Run the script again and look at the output of htop:

All 4 cores are now filled with vertical sticks meaning all 4 cores have 100% CPU usage.
在这里插入图片描述
Communication
The big issue with forking is that once we forked, the two processes have no common variables. If the child process does something useful (as opposed to the above example) and wants to tell the parent process about the results it cannot do it directly.

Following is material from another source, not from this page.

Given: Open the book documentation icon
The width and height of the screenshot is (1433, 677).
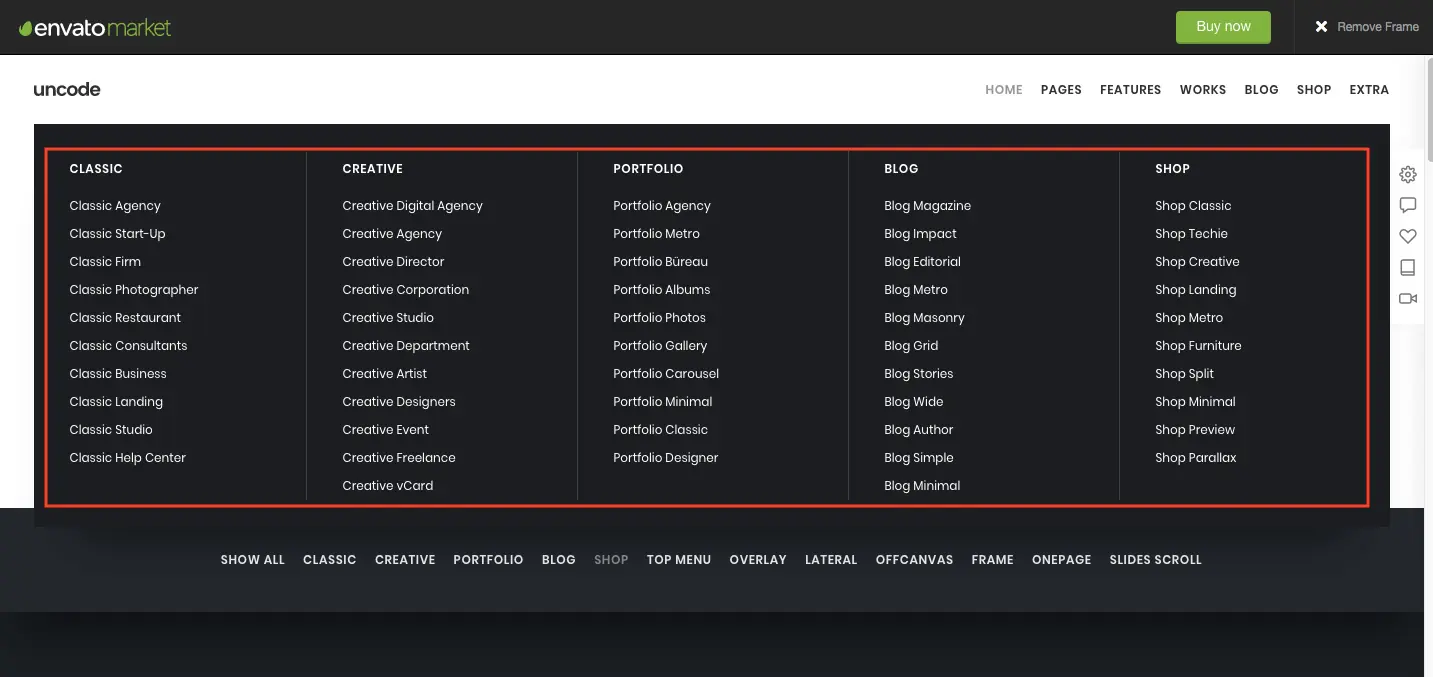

There are several solutions to this, for example they can communicate via a socket. This will enable two way and long term communication, but it can be a bit complex. If we only want the child process to send the results back to the parent we can let the child save the results in a file and the parent can read the file after the child terminates.

We will see it in another article: Speed up calculation by running in parallel
在这里插入图片描述

本文内容由网友自发贡献,版权归原作者所有,本站不承担相应法律责任。如您发现有涉嫌抄袭侵权的内容,请联系:hwhale#tublm.com(使用前将#替换为@)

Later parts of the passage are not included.